Ali Sazegari of Los Altos CA (US)

Matthew L. Badin of Santa Clara CA (US)

Instruction Support for Matrix Multiplication - A simplified explanation of the abstract

This abstract first appeared for US patent application 20240103858 titled 'Instruction Support for Matrix Multiplication

Simplified Explanation

The patent application describes techniques for instruction set architecture support for matrix manipulations, including fetching and decoding matrix multiply instructions, mapping vector registers to matrix operands, and operating front-end circuitry in reduced-power mode during execution.

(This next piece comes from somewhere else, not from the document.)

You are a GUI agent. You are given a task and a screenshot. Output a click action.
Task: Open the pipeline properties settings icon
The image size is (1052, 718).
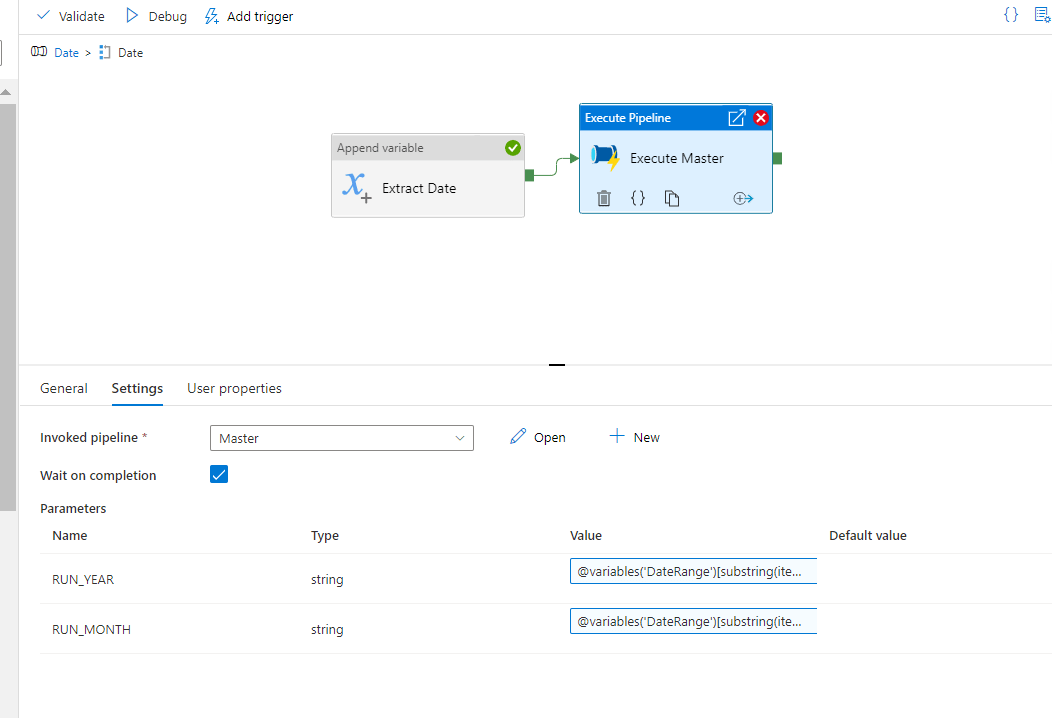1043,14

  • Front-end circuitry fetches and decodes matrix multiply instructions.
  • Datapath circuitry executes matrix multiply instructions by mapping vector registers to matrix operands.
  • Power management circuitry operates front-end circuitry in reduced-power mode during instruction execution.

Potential Applications

The technology can be applied in:

  • High-performance computing
  • Signal processing
  • Machine learning algorithms

Problems Solved

The technology addresses issues such as:

  • Increasing throughput in matrix manipulations
  • Reducing power consumption in instruction execution

Benefits

The benefits of this technology include:

  • Improved efficiency in matrix operations
  • Lower power consumption during instruction execution

Potential Commercial Applications

Potential commercial applications include:

  • Data centers
  • Supercomputing clusters
  • Embedded systems

Possible Prior Art

One possible prior art is the use of vector operations in traditional implementations for matrix manipulations.

Unanswered Questions

How does the reduced-power mode impact overall system performance?

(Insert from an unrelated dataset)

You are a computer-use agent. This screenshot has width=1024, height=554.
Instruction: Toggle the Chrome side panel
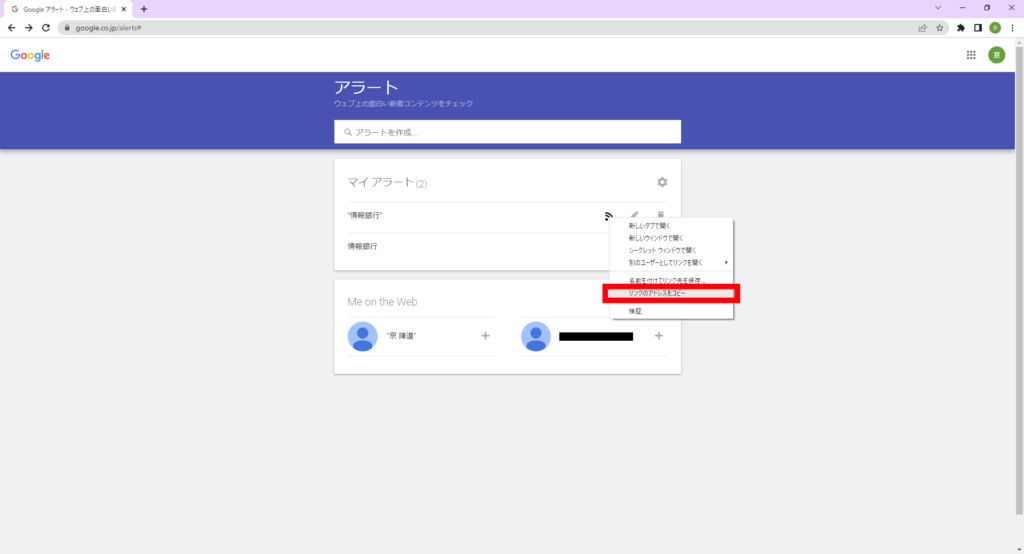978,28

The article does not provide specific details on the performance impact of operating front-end circuitry in reduced-power mode during instruction execution.

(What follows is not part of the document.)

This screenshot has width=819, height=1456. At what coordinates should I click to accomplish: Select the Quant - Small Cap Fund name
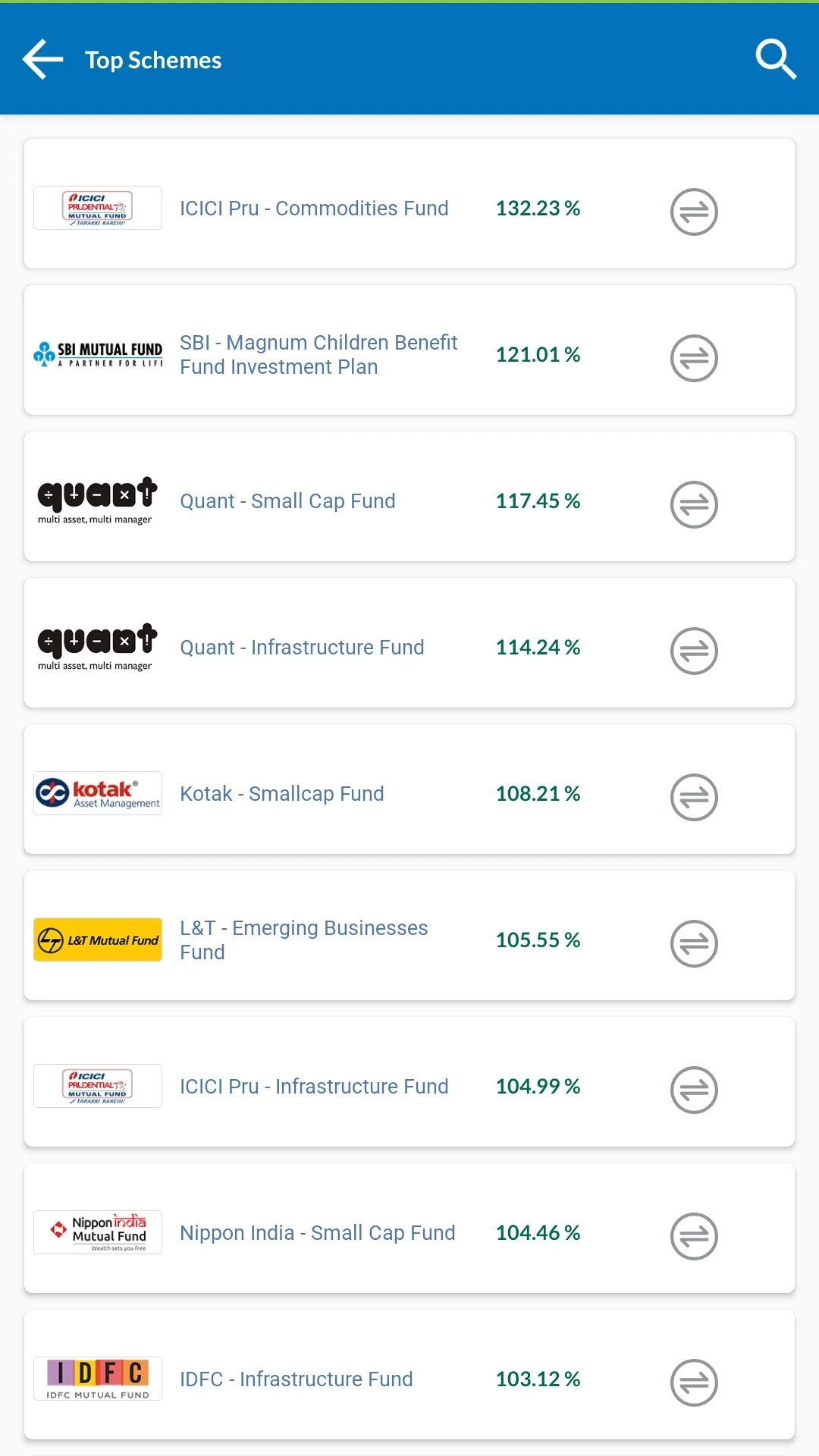[x=287, y=501]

Are there any limitations to the size or complexity of matrices that can be manipulated using this technology?

The article does not address any potential limitations related to the size or complexity of matrices that can be handled efficiently with this technology.


Original Abstract Submitted

techniques are disclosed relating to instruction set architecture support for matrix manipulations. in disclosed embodiments, front-end circuitry is configured to fetch and decode a matrix multiply instruction for execution, including to encode a given matrix input operand of the matrix multiply instruction to identify one or more vector registers defined according to an instruction set architecture. in some embodiments, datapath circuitry is configured to execute the matrix multiply instruction, where during execution of the instruction, the one or more vector registers corresponding to the given matrix operand are mapped within the datapath circuitry to at least two dimensions of the given matrix operand. in some embodiments, power management circuitry is configured to, during execution of the instruction, operate at least a portion of the front-end circuitry in a reduced-power mode. disclosed techniques may advantageously increase throughput and reduce power consumption, relative to traditional implementations using vector operations.